The Small Business Administration hopes to eventually design a trust algorithm that controls network and data access based on the agency’s appetite for risk, according to Security Architect Trafenia Salzman.
The National Institute of Standards and Technology‘s Special Publication 800-207 identifies a trust algorithm as a logical component of any zero-trust architecture, which the Cybersecurity Executive Order issued in May directs agencies to implement.
“You want to have leadership or the security architects, basically everyone at the agency, figure out: What’s our appetite for risk?” Salzman said, during an ATARC event Wednesday. “And assign that to the policies within the trust algorithm, and then that trust algorithm can then act based on the policies that you have written to it.”

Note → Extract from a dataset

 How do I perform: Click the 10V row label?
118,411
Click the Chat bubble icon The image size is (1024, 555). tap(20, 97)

A policy engine is the brain of a trust algorithm, which is the process used to grant or deny access to the agency’s network and data. The engine often uses machine learning (ML) or artificial intelligence to rate the risk of network activity in real time based on five inputs:
- access requests,
- a database of user identities and history,
- a database of agency assets and their status,
- the agency’s minimum requirements to access the resource, and
- intelligence on active threats and malware combined with logs from sources like firewalls and routers.

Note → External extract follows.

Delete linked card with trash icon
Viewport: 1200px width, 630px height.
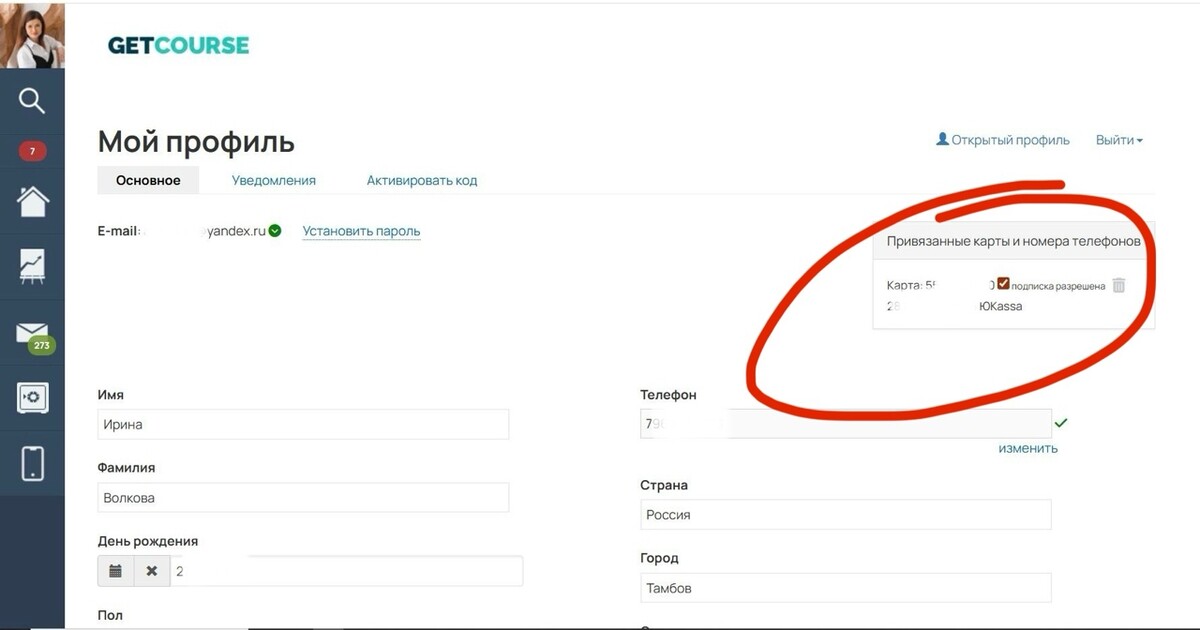pyautogui.click(x=1119, y=286)
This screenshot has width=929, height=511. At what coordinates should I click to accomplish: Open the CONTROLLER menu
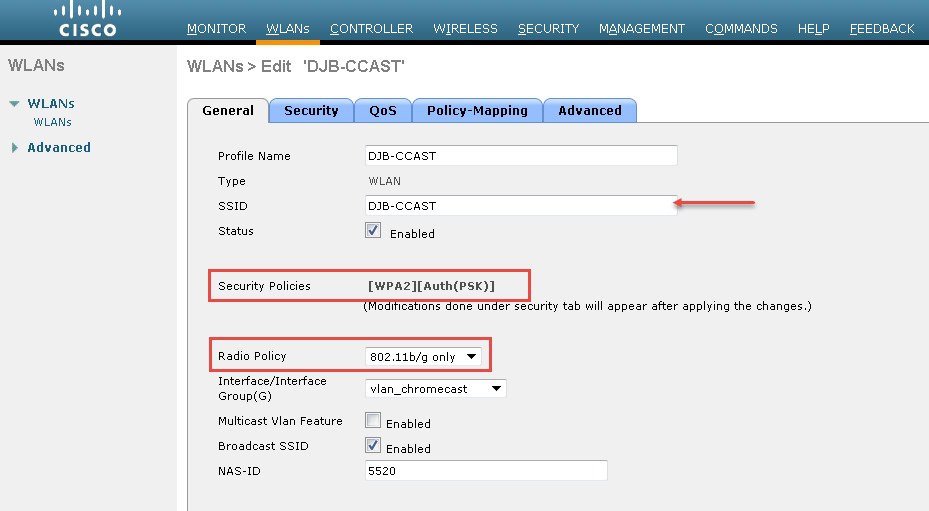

Agencies may weigh the importance of each input or leave it up to a proprietary algorithm, depending on the value of the data being protected.

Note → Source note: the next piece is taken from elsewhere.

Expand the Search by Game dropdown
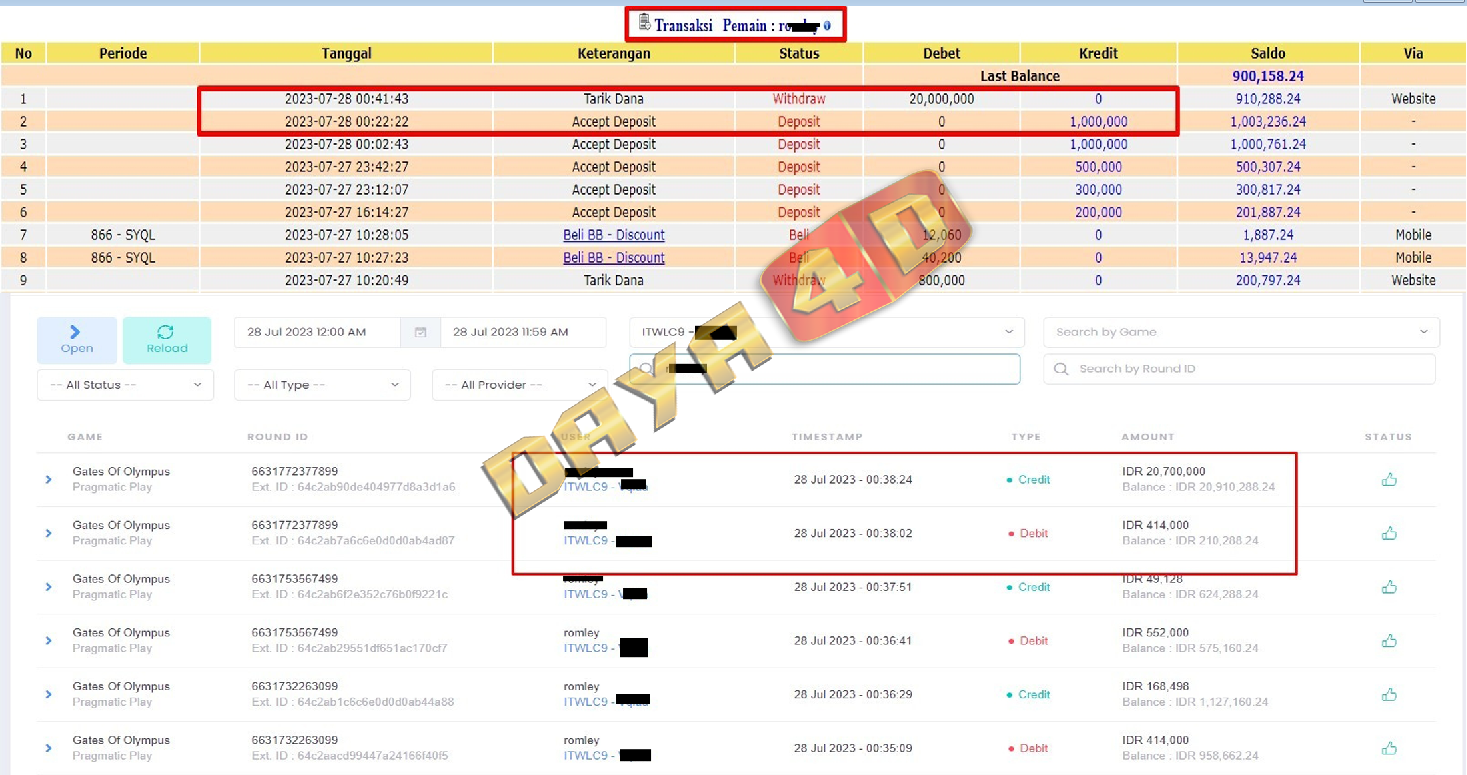The height and width of the screenshot is (775, 1467). [1240, 332]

If the trust algorithm determines the risk of an access request to be above the agency’s limit, a user may only be granted access to a few resources if any. The algorithm may also alert the agency’s security operations center that additional investigation of a suspicious login or other anomalous behavior is needed by a cyber analyst.
Most trust algorithm simulations now have user event behavior analytics functionality, but they’re still adjusting to ML and AI engines, said Kelvin Brewer, senior manager for sales engineering of public sector at ForgeRock.
Governance and access management solutions must also still be added to the sim for a complete trust algorithm, Brewer said.
“Where I think the market is going is that each solution — whether that’s the sim or the access management engine or the governance engine, whatever those are — is all going to have artificial intelligence pieces that are calculating risk and feeding it into making real-time decisions,” he said.